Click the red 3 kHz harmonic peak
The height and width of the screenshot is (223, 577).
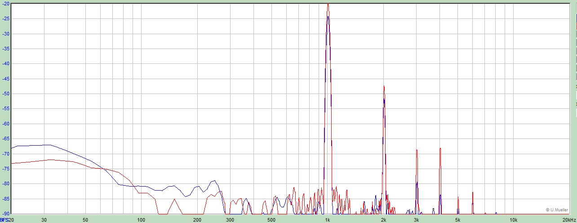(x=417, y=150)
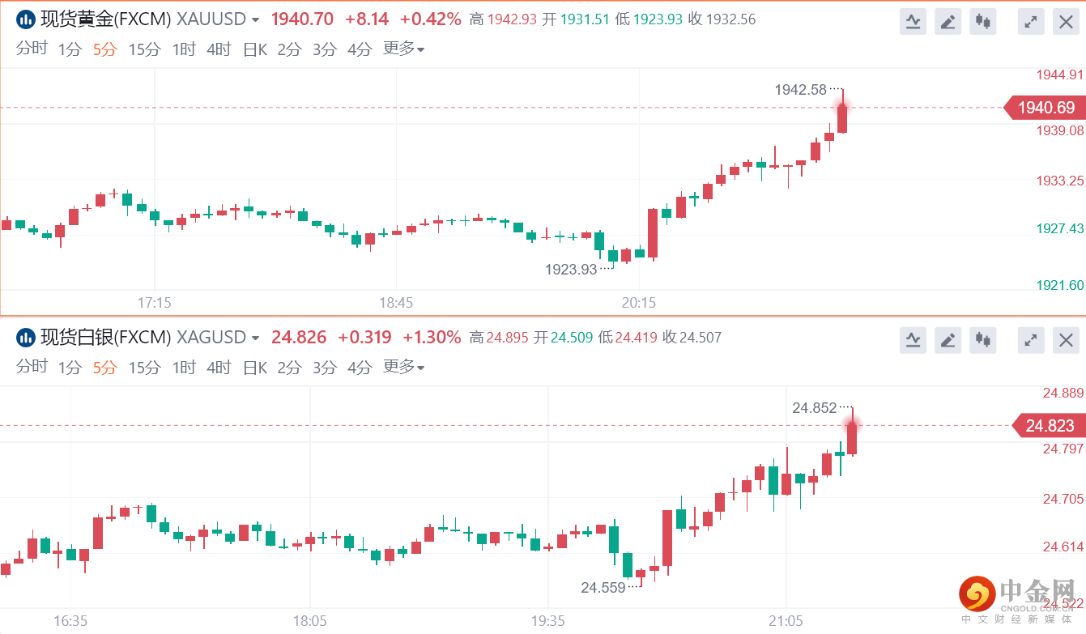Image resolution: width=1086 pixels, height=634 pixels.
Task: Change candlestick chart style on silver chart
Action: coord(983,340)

---

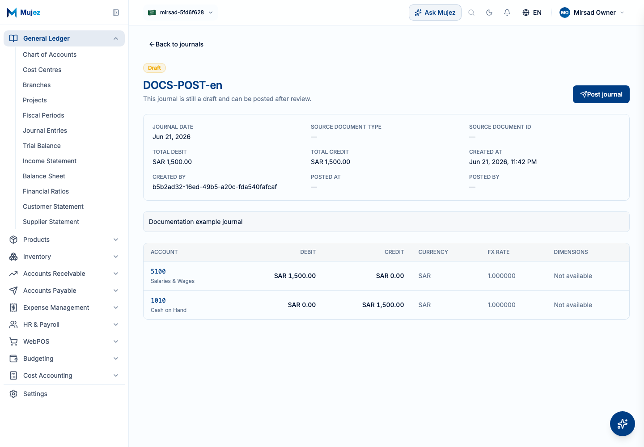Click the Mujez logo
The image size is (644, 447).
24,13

§ **Work to do**: Copy the records from the line with "Click the red 3 kHz harmonic peak" up to and including the line with "Action: coord(983,340)", replacing "red" with "blue" and changing nothing else. Give only those lines, and leave out the pictures.

§ **Task response**:
Click the blue 3 kHz harmonic peak
The height and width of the screenshot is (223, 577).
(x=417, y=150)
Image resolution: width=1086 pixels, height=634 pixels.
Task: Change candlestick chart style on silver chart
Action: coord(983,340)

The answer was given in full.